Knowing God – Better!
- Sep 12, 2025
- 5 min read

We are about to go on a journey of knowing more of God. I trust we’ll allow ourselves to encounter Him in ways perhaps never realised before.
A. W. Tozer is noted to have said, “What comes into our minds when we think about God is the most important thing about us.”
If Tozer was right, then Martyn Lloyd-Jones was also right when he said, “Our supreme need is to know God.” He was clearly not referring to a mere nodding acquaintance but, in view of the intimacy inferred in the word ‘know,’ to know God well, to know Him deeply, to know Him truly, to know Him as He is revealed in His Word and, supremely, in and through our relationship with Jesus Christ.
"And this is eternal life, that they know you, the only true God, and Jesus Christ whom you have sent" (John 17:3).
We can know God! Isn't this amazing!
The question therefore is, “how much?’’ How much do you KNOW Him?
Jesus couched our understanding of eternal life in the now, but also in an intimate, living, vibrant, personal relationship with God the Father. If you have eternal life through faith in Jesus Christ, you have come to know God. And yet there is another sense in which we need to know God far more deeply than we do.

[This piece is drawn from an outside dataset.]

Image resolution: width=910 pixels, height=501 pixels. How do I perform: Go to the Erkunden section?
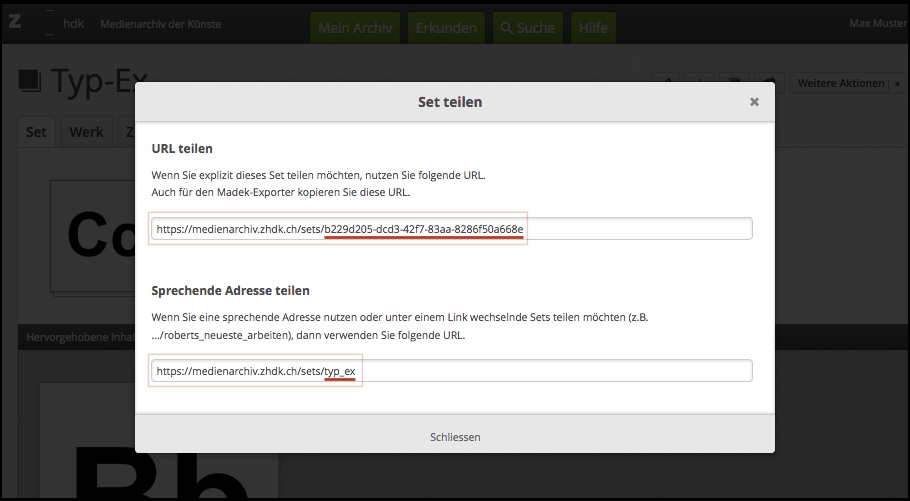[x=446, y=27]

Reading – Ephesians 1:17: “I keep asking that the God of our Lord Jesus Christ, the glorious Father, may give you the Spirit of wisdom and revelation, so that you may know him better.”
After 25 years as a believer, Paul said that he hadn’t got there, but he pressed on toward that goal (Phil 3:8-14). How much more is it true of us! Hosea wrote (6:3), “let us press on to know the Lord.”

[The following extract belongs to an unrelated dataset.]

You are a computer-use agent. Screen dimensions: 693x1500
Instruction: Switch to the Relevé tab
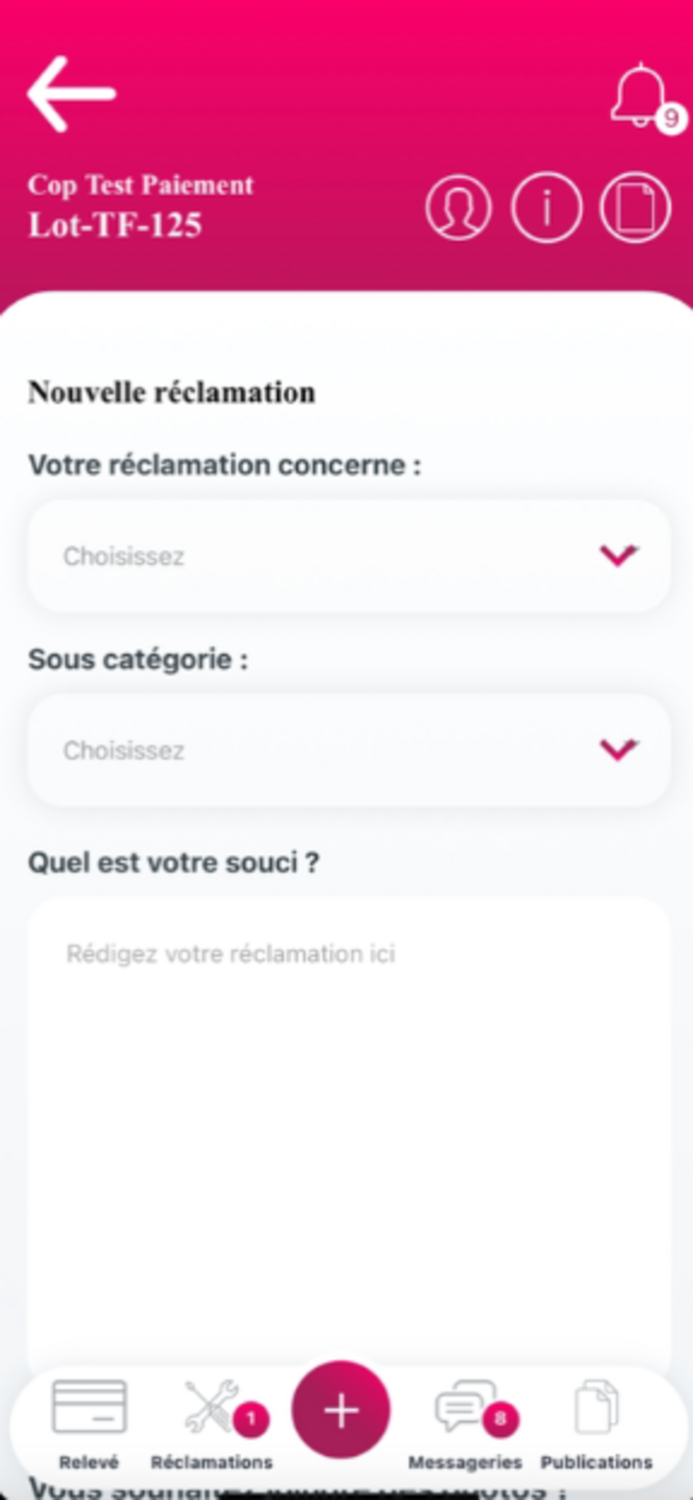[89, 1461]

This is Paul's life purpose; his life ambition was to know God better. He had known Him for a quarter of a century. Yet he wanted to know Him better.
There is no end to knowing about the greatness and wonder of God; to know God better, to love Him, and to want to please Him. It isn’t enough to know the Word of God. We must also know the God of the Word and grow in our fellowship with Him.
The Greek words used at the end of verse 17 have the idea of things being known that have never been known before, or things once out of view now being made visible to us!
What an aspiration! What anticipation!
Stop and consider this for a moment.
Pray
“Father, we confess the temptation of our hearts is to grow bored with the most spectacular of truths. We acknowledge that one of the supreme manifestations of our ongoing sin is how uninterested we can be in You and your son the Lord Jesus Christ — not just what we know, but in our paucity of desire to know him more…
Father, grant us a freshness of perspective… of the one who is not in a grave, but conquered death, rose to life, ascended to your right and wields all authority in heaven and on earth... The one who bids us know Him more, through His word and the ministry of his Spirit.” Amen (Cities Church)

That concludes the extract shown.